Transcribe the records verbatim, from the line containing "You are a computer-use agent. This" through the line containing "pos(70,115)", and nothing outside that stretch.

--*--

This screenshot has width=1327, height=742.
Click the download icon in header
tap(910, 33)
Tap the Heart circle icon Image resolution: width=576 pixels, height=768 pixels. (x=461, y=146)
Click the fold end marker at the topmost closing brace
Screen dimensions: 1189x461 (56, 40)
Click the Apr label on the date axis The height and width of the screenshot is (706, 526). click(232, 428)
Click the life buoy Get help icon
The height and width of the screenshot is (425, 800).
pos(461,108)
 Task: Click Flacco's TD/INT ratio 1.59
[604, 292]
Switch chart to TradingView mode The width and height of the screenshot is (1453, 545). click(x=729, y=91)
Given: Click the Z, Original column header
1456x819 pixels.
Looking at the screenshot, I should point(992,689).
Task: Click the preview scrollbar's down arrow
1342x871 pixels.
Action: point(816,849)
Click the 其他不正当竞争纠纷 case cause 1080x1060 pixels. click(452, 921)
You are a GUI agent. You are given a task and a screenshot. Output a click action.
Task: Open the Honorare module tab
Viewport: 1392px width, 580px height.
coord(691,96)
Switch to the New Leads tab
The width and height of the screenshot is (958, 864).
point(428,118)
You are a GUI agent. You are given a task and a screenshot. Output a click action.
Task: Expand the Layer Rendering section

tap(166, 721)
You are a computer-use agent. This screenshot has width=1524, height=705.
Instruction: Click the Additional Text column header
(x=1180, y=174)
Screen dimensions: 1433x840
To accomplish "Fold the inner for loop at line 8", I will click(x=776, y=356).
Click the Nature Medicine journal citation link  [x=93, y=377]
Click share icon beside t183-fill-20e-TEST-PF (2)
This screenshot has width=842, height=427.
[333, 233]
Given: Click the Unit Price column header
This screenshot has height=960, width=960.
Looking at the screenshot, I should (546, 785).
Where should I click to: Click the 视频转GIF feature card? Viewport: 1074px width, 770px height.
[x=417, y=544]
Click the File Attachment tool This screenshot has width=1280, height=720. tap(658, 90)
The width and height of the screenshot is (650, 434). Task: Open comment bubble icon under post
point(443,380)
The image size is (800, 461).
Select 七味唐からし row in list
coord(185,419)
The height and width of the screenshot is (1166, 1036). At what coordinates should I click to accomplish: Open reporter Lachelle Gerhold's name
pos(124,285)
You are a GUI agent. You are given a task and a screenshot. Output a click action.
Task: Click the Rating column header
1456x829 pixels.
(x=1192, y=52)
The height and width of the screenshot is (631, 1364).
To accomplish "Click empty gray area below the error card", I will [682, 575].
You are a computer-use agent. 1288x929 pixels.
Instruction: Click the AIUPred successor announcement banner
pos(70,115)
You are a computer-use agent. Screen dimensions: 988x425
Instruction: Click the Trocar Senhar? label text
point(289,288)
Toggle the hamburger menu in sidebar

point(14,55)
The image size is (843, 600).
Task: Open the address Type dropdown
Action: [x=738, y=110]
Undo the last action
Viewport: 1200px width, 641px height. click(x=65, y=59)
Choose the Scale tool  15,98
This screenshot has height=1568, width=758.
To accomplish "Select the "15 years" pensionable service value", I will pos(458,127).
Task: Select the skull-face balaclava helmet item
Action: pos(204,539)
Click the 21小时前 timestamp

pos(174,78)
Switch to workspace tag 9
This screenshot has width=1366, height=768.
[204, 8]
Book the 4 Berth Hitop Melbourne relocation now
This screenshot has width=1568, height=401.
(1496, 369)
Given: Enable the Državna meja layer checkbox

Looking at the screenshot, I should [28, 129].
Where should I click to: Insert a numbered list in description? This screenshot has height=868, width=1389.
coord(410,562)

--*--

§ Answer for the task
You are a computer-use agent. This screenshot has width=1524, height=705.
Instruction: Click the Additional Text column header
(x=1180, y=174)
Screen dimensions: 1433x840
To accomplish "Fold the inner for loop at line 8", I will click(x=776, y=356).
Click the Nature Medicine journal citation link  [x=93, y=377]
Click share icon beside t183-fill-20e-TEST-PF (2)
This screenshot has width=842, height=427.
[333, 233]
Given: Click the Unit Price column header
This screenshot has height=960, width=960.
Looking at the screenshot, I should (546, 785).
Where should I click to: Click the 视频转GIF feature card? Viewport: 1074px width, 770px height.
[x=417, y=544]
Click the File Attachment tool This screenshot has width=1280, height=720. tap(658, 90)
The width and height of the screenshot is (650, 434). Task: Open comment bubble icon under post
point(443,380)
The image size is (800, 461).
Select 七味唐からし row in list
coord(185,419)
The height and width of the screenshot is (1166, 1036). At what coordinates should I click to accomplish: Open reporter Lachelle Gerhold's name
pos(124,285)
You are a GUI agent. You are given a task and a screenshot. Output a click action.
Task: Click the Rating column header
1456x829 pixels.
(x=1192, y=52)
The height and width of the screenshot is (631, 1364).
To accomplish "Click empty gray area below the error card", I will [682, 575].
You are a computer-use agent. 1288x929 pixels.
Instruction: Click the AIUPred successor announcement banner
pos(70,115)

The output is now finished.